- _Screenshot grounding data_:
BEGIN

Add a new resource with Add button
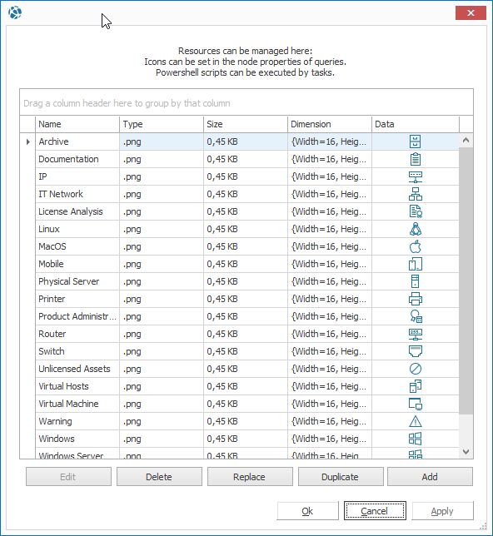The image size is (493, 536). point(430,477)
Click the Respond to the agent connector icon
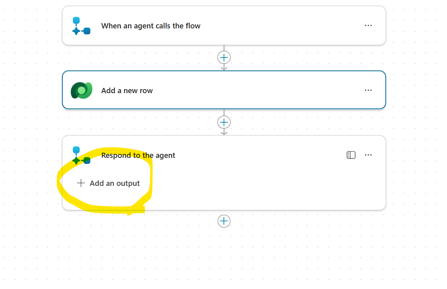This screenshot has height=289, width=447. [x=81, y=155]
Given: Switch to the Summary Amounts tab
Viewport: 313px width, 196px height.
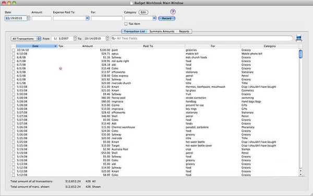Looking at the screenshot, I should (x=162, y=31).
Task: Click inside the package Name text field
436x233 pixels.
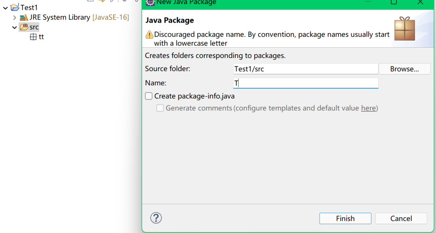Action: pos(306,83)
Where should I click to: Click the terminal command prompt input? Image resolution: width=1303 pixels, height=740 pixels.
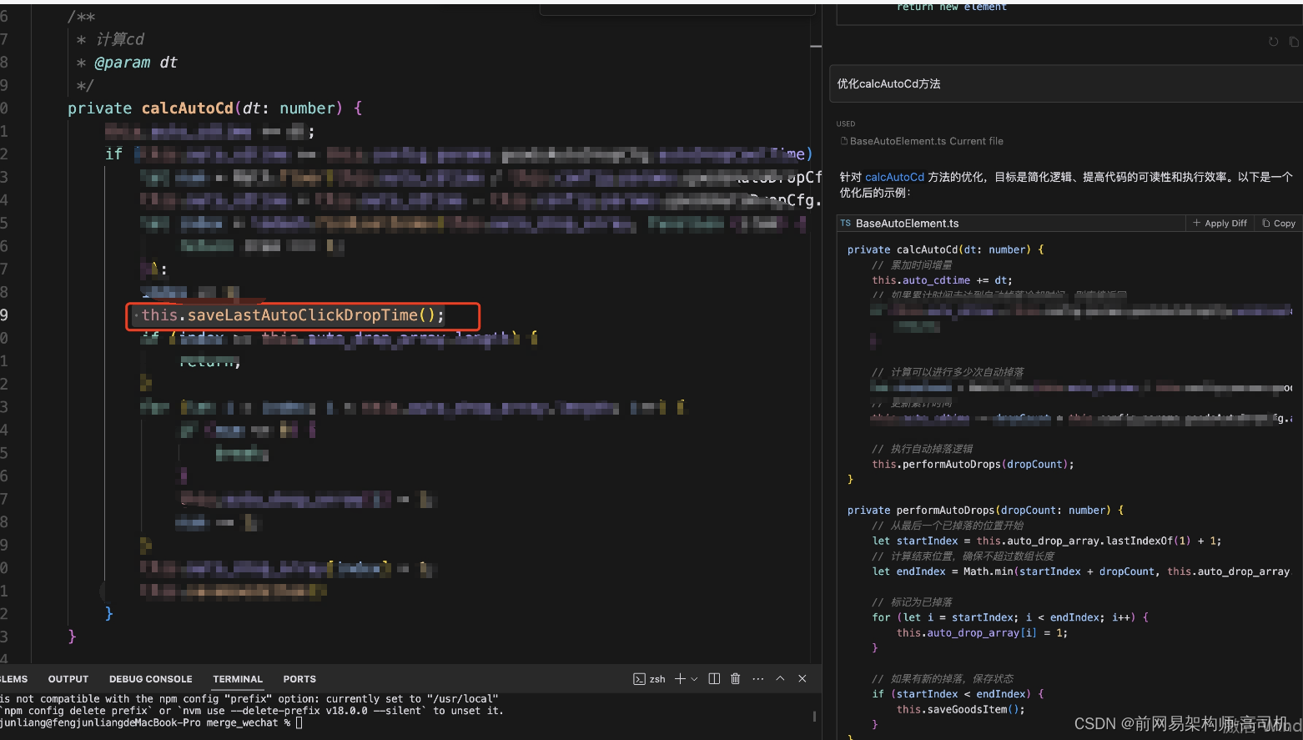point(299,723)
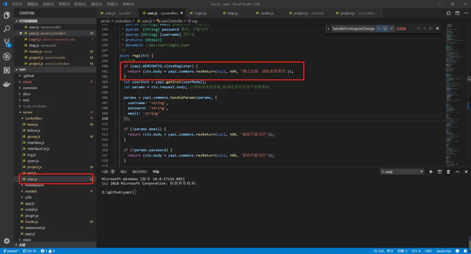Switch to the Login.js editor tab

point(200,13)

END

- _YOUR INSTRUCTIONS_: Copy exactly the lines that run from the line containing "Task: Click inside" to the end of the data above, keeping both end lines and leaving out all pictures.

- _EXPECTED ANSWER_:
Task: Click inside the package Name text field
436x233 pixels.
Action: pos(306,83)
Where should I click to: Click the terminal command prompt input? Image resolution: width=1303 pixels, height=740 pixels.
point(299,723)
Switch to the Login.js editor tab

point(200,13)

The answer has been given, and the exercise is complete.